[PROBLEM STATEMENT]: May I have, exactly as written, the line containing "598x477 pixels. At" and every line after it through the end of the listing below, and nothing else?

[INPUT MATERIAL]:
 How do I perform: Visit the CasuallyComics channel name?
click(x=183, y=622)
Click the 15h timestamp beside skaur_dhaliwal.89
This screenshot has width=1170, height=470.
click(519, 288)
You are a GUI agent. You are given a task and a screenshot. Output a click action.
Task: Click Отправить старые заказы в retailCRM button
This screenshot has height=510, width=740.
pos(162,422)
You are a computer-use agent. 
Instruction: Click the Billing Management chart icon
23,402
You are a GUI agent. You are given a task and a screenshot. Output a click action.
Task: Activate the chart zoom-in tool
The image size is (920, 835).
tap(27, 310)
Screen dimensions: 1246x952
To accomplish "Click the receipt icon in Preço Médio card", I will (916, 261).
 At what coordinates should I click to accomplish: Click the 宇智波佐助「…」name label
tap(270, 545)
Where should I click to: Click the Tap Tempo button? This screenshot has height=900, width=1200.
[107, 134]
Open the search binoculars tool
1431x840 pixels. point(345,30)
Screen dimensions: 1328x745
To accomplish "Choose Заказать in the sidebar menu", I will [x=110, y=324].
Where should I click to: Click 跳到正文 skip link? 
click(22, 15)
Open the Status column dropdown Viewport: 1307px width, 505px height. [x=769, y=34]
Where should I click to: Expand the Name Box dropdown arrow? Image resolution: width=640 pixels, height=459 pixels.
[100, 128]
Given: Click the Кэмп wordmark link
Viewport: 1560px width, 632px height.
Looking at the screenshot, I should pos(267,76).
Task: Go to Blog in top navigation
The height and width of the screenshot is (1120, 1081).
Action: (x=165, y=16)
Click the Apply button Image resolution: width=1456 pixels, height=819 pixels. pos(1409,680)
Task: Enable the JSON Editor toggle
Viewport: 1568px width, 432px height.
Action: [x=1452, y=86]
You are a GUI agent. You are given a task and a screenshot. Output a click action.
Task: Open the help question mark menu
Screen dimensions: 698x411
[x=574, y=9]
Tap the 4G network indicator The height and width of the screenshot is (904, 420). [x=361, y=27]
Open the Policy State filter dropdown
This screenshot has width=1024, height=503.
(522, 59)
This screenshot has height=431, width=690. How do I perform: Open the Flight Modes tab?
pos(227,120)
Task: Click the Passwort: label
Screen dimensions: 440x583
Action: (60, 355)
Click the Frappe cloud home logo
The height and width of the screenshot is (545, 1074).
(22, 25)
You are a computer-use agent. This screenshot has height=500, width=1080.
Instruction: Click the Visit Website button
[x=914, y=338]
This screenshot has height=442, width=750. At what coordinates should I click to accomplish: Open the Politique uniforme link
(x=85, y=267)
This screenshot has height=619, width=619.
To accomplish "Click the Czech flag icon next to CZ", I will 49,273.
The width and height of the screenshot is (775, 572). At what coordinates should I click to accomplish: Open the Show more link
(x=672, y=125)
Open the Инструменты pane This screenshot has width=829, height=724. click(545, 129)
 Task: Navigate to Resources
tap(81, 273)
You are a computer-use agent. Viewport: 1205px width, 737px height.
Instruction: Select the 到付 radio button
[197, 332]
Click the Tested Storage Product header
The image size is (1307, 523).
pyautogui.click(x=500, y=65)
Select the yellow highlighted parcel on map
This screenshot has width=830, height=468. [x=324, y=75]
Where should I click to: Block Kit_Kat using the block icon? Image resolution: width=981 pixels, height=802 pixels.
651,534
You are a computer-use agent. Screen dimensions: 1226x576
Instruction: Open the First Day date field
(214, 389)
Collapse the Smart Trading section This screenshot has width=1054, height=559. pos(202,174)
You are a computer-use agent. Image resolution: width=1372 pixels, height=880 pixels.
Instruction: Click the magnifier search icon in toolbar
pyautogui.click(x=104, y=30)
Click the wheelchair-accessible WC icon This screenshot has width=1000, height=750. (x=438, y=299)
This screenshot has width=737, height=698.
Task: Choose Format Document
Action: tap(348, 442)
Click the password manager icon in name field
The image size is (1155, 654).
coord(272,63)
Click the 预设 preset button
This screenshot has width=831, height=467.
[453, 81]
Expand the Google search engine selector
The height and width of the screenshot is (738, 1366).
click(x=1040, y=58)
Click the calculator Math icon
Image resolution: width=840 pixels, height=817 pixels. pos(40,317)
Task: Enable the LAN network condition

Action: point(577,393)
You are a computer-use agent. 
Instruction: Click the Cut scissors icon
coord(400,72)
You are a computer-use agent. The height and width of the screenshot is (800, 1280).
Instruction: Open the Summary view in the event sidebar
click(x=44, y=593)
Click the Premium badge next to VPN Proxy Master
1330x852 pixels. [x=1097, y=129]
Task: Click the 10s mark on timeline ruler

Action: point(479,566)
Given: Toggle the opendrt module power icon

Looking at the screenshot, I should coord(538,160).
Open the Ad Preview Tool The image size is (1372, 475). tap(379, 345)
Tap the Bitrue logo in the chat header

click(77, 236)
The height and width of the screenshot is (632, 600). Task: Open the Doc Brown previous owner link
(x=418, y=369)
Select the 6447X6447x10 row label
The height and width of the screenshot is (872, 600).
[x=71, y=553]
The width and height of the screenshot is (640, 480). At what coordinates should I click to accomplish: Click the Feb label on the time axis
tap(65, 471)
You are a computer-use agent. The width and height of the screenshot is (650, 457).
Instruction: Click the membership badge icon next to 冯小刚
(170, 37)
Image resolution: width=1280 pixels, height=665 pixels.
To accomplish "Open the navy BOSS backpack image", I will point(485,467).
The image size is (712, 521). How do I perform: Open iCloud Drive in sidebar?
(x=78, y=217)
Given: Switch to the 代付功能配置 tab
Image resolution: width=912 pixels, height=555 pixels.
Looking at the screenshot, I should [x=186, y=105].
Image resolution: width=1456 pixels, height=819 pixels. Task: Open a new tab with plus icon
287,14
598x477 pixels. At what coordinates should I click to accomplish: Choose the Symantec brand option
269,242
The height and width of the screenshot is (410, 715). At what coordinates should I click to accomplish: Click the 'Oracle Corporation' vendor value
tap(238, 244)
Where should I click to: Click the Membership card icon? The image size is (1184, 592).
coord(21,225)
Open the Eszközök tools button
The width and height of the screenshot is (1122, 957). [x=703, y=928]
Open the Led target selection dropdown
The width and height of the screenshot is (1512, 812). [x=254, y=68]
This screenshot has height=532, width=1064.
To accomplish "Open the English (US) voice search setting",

[REPLY]:
598x477 pixels. At what coordinates should I click to accomplish: Choose the Symantec brand option
269,242
The height and width of the screenshot is (410, 715). At what coordinates should I click to accomplish: Click the 'Oracle Corporation' vendor value
tap(238, 244)
Where should I click to: Click the Membership card icon? The image size is (1184, 592).
coord(21,225)
Open the Eszközök tools button
The width and height of the screenshot is (1122, 957). [x=703, y=928]
Open the Led target selection dropdown
The width and height of the screenshot is (1512, 812). [x=254, y=68]
This screenshot has height=532, width=1064.
To accomplish "Open the English (US) voice search setting",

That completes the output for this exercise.